I'd like to share some of my expertise as a boat builder in payback for the
aero knowledge you share with us every day. (BTW, many thanks.)

There is no way to permanently stabilize the surface of fir plywood. No
matter what you put over it, even a layer of epoxy impregnated fiberglass,
in time it will "surface check." That means the face ply will crack and pull
apart, up to 1/8 inch. It will tear the fiberglass. You can put on multiple
layers of 'glass, but the cost and weight get prohibitive.

A better choice for a wood-only construction would be ply made from okume
or sepele, these are standard marine construction materials. The are quite a
bit more expensive, and they do surface check, but the checks look like
razor blade cuts. The are easily filled-in/repaired during a second paint job.
One nice feature of these plywoods is you can sometimes get it in 5 ft by 10
ft sheets. The cost can be surprisingly high, but a standard sheet is 32 sq ft,
and these are 50 sq ft, 56% greater area.
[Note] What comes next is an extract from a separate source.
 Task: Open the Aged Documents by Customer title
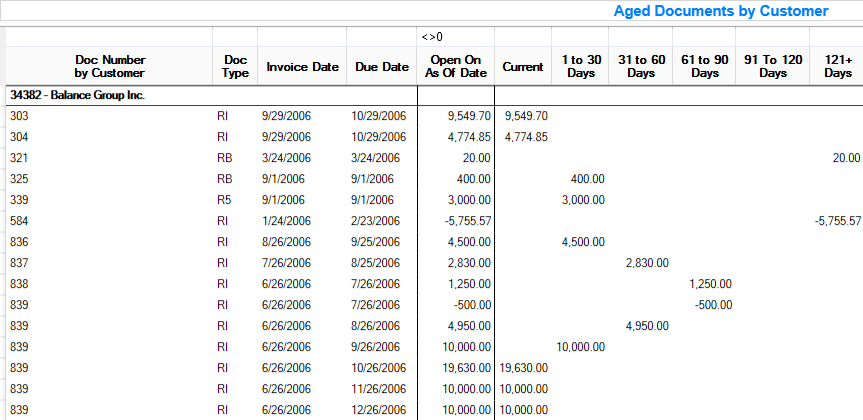tap(720, 11)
For a truck cap, I would recommed HDO Overlaid fir ply -- High Density
Overlaid. It has one or both faces covered with a layer of resin impregnated
film, heavy kraft paper I think. The key here is the layer is fully water tight,
and the face ply doesn't check. It takes paint well, no sanding, and the grain
in the ply is pretty much subdued.

A heavier duty version of this is Signal Overlay. It's the stuff the big
overhead freway signs are made of. It is fir ply with a hardwood face ply,
and a HDO on top of that. Excellent paint surface, no grain "show through."
Rokeby,would you use a sanding-sealer and then a marine grade paint,as one might use on an all-wood Chris Craft?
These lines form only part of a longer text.